The 1951 census recorded Ghatampur as comprising 1 hamlet, with a total population of 412 people (205 male and 207 female), in 93 households and 92 physical houses. The area of the village was given as 301 acres. 31 residents were literate, 28 male and 3 female. The village was listed as belonging to the pargana of Rokha and the thana of Nasirabad.

The 1961 census recorded Ghatampur as comprising 3 hamlets, with a total population of 482 people (235 male and 247 female), in 108 households and 108 physical houses. The area of the village was given as 301 acres.

The 1981 census recorded Ghatampur as having a population of 607 people, in 160 households, and having an area of 123.03 hectares. The main staple foods were listed as wheat and rice.

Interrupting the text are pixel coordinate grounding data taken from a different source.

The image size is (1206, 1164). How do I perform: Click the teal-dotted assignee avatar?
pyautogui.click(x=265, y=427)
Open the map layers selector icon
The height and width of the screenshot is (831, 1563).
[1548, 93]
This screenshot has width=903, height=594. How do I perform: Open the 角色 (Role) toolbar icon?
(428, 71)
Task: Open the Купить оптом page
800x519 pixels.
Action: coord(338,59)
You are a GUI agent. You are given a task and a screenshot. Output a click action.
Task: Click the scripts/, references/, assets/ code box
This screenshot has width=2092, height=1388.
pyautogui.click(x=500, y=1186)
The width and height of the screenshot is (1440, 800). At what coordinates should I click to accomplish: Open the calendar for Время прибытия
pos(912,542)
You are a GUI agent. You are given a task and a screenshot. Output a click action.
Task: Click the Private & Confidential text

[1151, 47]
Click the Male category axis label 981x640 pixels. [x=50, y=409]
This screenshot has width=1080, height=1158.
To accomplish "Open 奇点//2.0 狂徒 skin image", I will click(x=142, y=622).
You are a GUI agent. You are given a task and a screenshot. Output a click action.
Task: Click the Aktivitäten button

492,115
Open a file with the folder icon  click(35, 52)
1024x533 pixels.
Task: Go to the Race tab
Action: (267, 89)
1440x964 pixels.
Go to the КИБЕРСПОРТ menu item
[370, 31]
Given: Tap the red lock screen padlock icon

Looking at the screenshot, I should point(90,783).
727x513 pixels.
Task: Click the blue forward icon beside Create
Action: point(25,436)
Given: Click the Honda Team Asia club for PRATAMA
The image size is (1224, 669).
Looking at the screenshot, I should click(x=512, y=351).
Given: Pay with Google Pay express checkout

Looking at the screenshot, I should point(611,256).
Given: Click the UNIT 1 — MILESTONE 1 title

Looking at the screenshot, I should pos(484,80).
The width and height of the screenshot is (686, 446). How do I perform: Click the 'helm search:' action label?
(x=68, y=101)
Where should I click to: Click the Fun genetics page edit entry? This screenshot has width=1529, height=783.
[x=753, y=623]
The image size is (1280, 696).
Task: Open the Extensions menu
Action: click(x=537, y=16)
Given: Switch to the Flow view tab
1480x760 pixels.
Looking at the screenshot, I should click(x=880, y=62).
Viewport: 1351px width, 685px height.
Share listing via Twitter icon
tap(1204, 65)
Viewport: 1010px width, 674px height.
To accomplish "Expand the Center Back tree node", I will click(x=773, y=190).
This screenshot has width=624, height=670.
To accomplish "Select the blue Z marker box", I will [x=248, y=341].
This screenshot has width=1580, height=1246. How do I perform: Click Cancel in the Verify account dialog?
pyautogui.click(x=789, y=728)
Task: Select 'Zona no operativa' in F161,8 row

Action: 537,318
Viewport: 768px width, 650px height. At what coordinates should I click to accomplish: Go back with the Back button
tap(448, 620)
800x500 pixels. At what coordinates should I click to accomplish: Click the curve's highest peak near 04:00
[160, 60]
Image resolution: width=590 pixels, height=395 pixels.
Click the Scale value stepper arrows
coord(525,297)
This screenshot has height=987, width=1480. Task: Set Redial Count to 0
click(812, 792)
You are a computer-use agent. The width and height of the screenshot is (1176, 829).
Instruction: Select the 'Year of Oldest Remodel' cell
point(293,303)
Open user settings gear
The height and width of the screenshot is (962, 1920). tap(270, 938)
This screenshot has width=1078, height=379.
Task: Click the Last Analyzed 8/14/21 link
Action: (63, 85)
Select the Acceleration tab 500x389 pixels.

The 1991 census recorded Ghatampur as having a total population of 738 people (408 male and 330 female), in 146 households and 146 physical houses. The area of the village was listed as 123 hectares. Members of the 0-6 age group numbered 167, or 19% of the total; this group was 55% male (76) and 45% female (61). Members of scheduled castes made up 17% of the village's population, while no members of scheduled tribes were recorded. The literacy rate of the village was 26% (153 men and 37 women). 301 people were classified as main workers (239 men and 62 women), while 38 people were classified as marginal workers (all women); the remaining 399 residents were non-workers. The breakdown of main workers by employment category was as follows: 146 cultivators (i.e. people who owned or leased their own land); 150 agricultural labourers (i.e. people who worked someone else's land in return for payment); 0 workers in livestock, forestry, fishing, hunting, plantations, orchards, etc.; 0 in mining and quarrying; 2 household industry workers; 0 workers employed in other manufacturing, processing, service, and repair roles; 0 construction workers; 0 employed in trade and commerce; 0 employed in transport, storage, and communications; and 3 in other services.